___ Task input
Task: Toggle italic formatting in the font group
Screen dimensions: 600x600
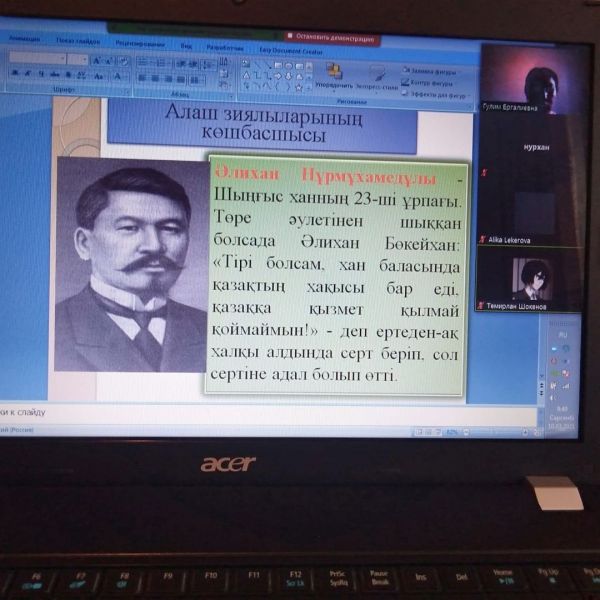Action: tap(28, 73)
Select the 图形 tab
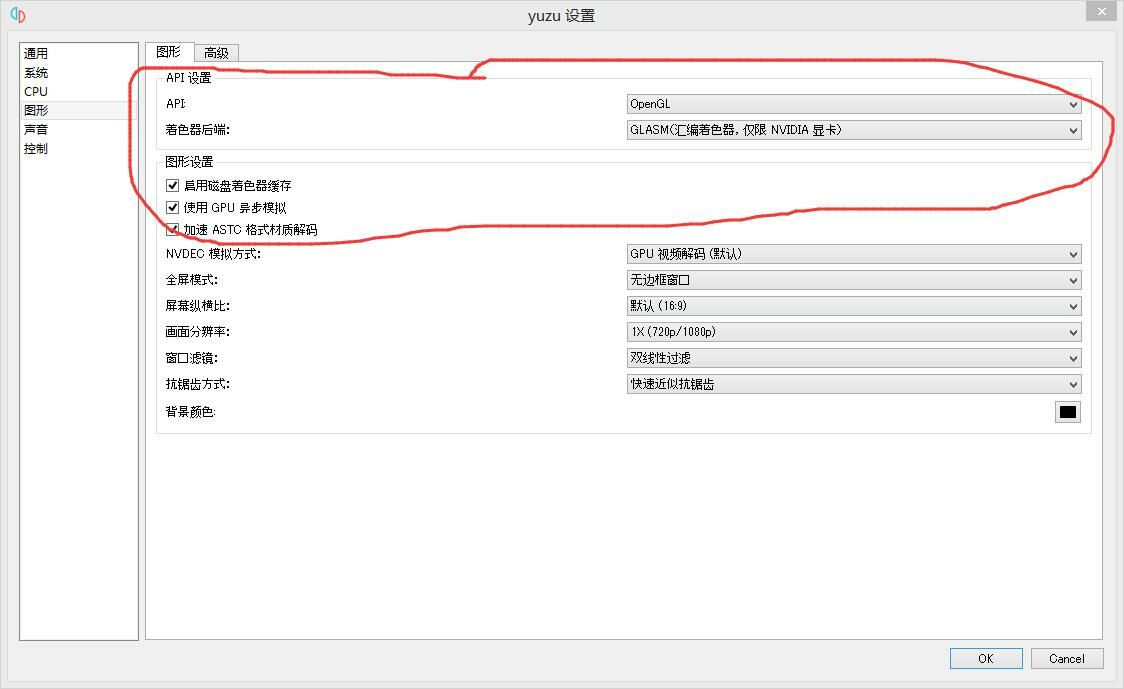The image size is (1124, 689). [169, 52]
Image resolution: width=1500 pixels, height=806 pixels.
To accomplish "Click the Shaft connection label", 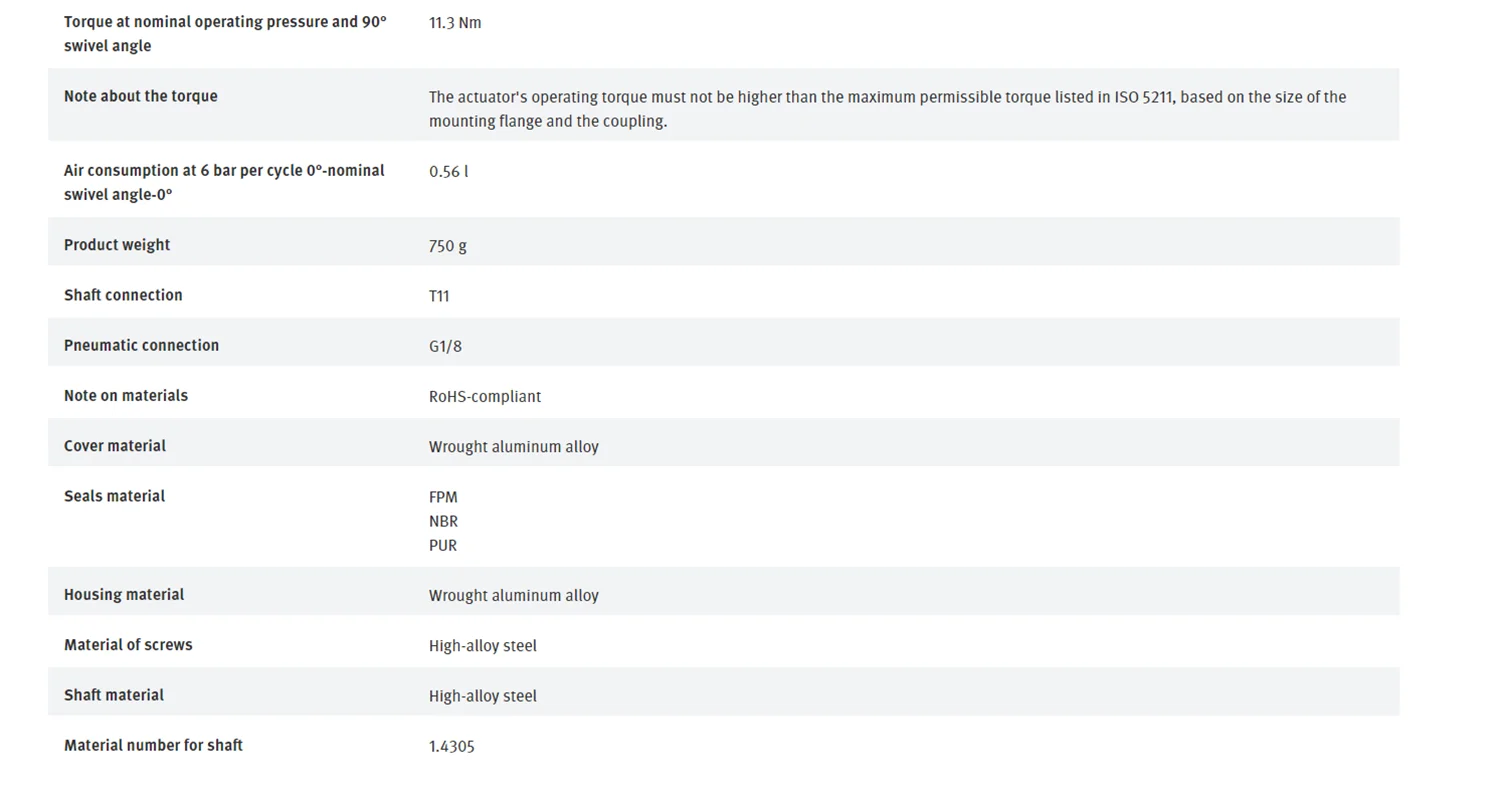I will pos(123,295).
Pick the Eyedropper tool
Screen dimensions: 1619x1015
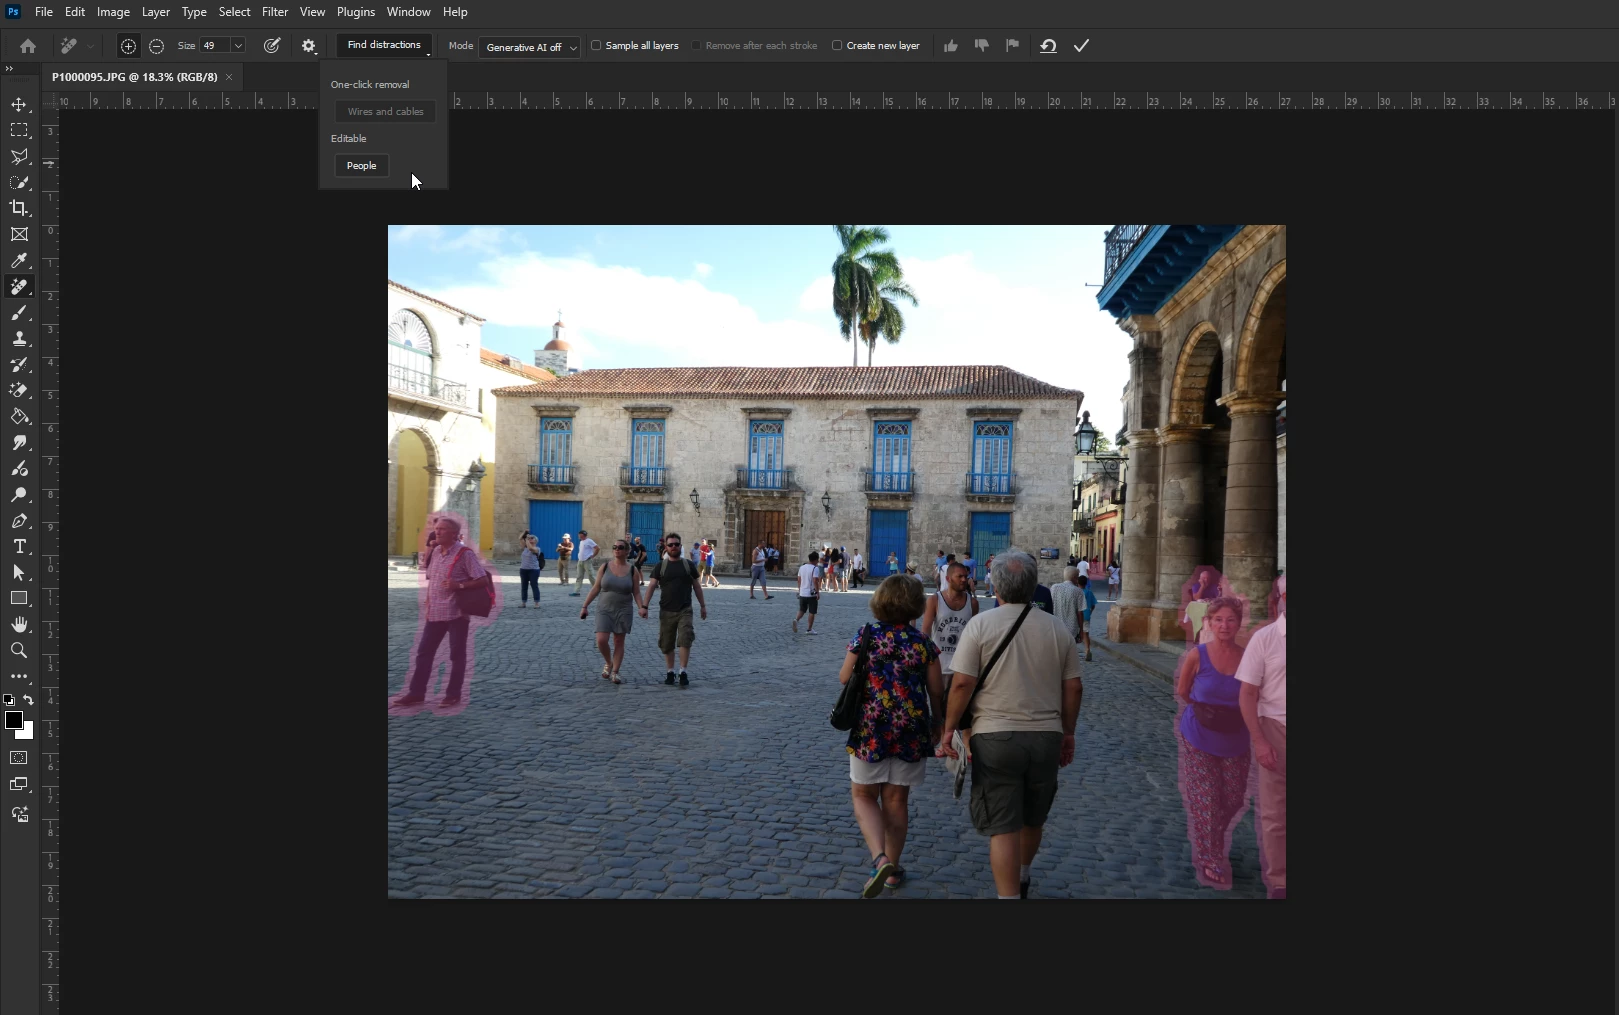click(x=19, y=261)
______
— What you should do —
Give again, unchanged, only the lines from the line containing "Pick the Eyedropper tool" to the last line of the records above. Pictures do not belong in the copy.

— Exercise response —
Pick the Eyedropper tool
Screen dimensions: 1619x1015
click(x=19, y=261)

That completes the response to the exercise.